En sus diarios, Iñaki Uriarte define, con humildad y belleza, la esencia de la música extraordinaria: es relevante por la vida a la que acompaña, no como un arte vista de forma aislada. Trasciende porque conmueve; sin corazón no late el oído. “Todos los entendidos aseguran que Bob Dylan ha sido fundamental en la historia de la música reciente. Para mí, ignorante en la materia, ha quedado solo como parte esencial de la banda sonora de la película de aquellos tiempos. Una banda sonora cuya letra apenas entendíamos, salvo algún estribillo. Pero lo importante era la película: lo que vivíamos mientras sus canciones sonaban invariable y obsesivamente en los tocadiscos. Y todo eso, lo que nos reíamos, lo que imaginábamos y decíamos y hacíamos entonces, regresa a mi cerebro y a mi corazón cada vez que escucho una canción de Bob Dylan y me puede hacer llorar”.

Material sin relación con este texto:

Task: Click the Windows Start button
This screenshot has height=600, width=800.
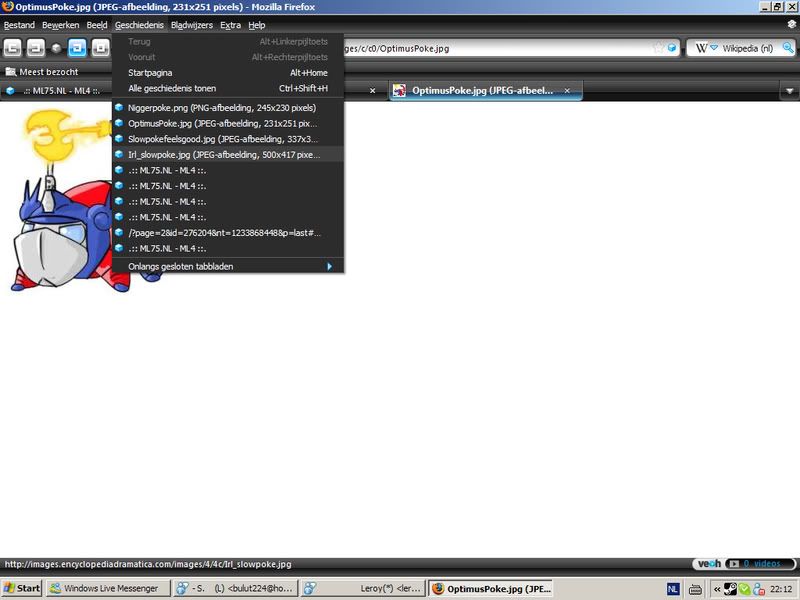Action: 22,588
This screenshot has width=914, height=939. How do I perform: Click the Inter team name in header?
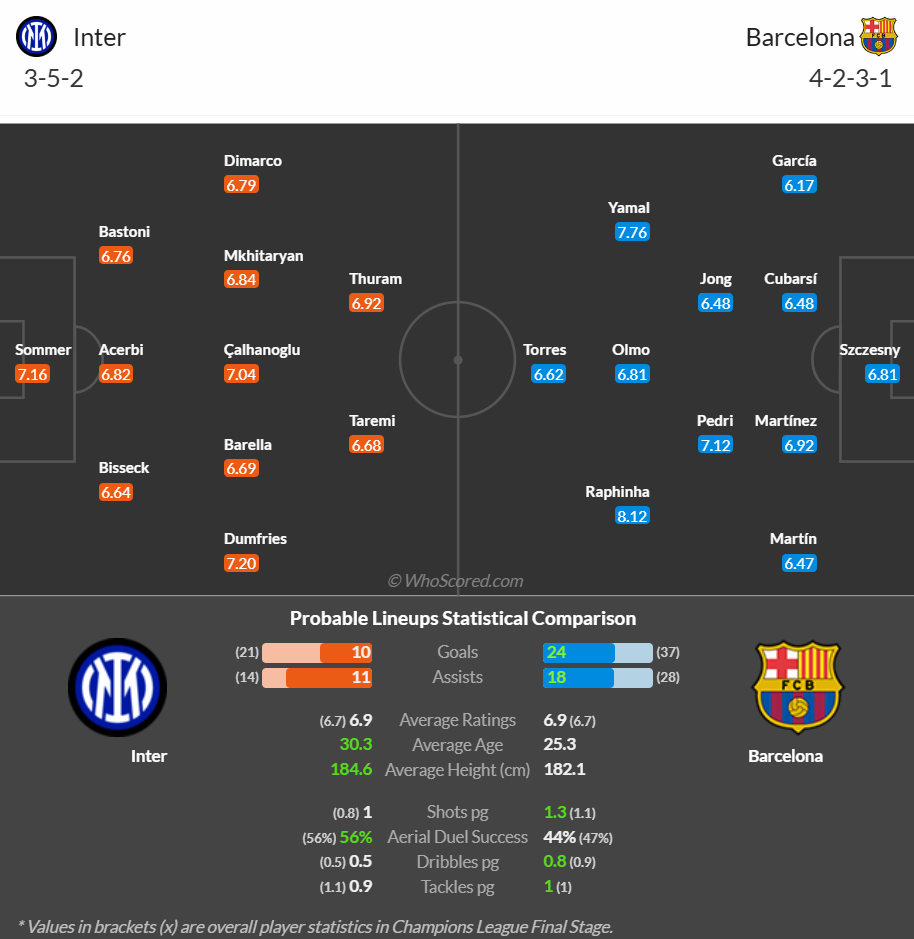pyautogui.click(x=99, y=37)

Es la memoria sentimental de cada uno la que eleva las canciones. Nuestra experiencia compone versiones personalísimas, y ninguna obra, ni las más populares, es en el fondo la misma. No hay nada tan subjetivo. Sin pasión da igual el virtuosismo. La mano derecha del pianista es el romance, dijo una vez Michel Camilo. Las grandes canciones –cada uno sabe cuáles– nacen para enamorarte.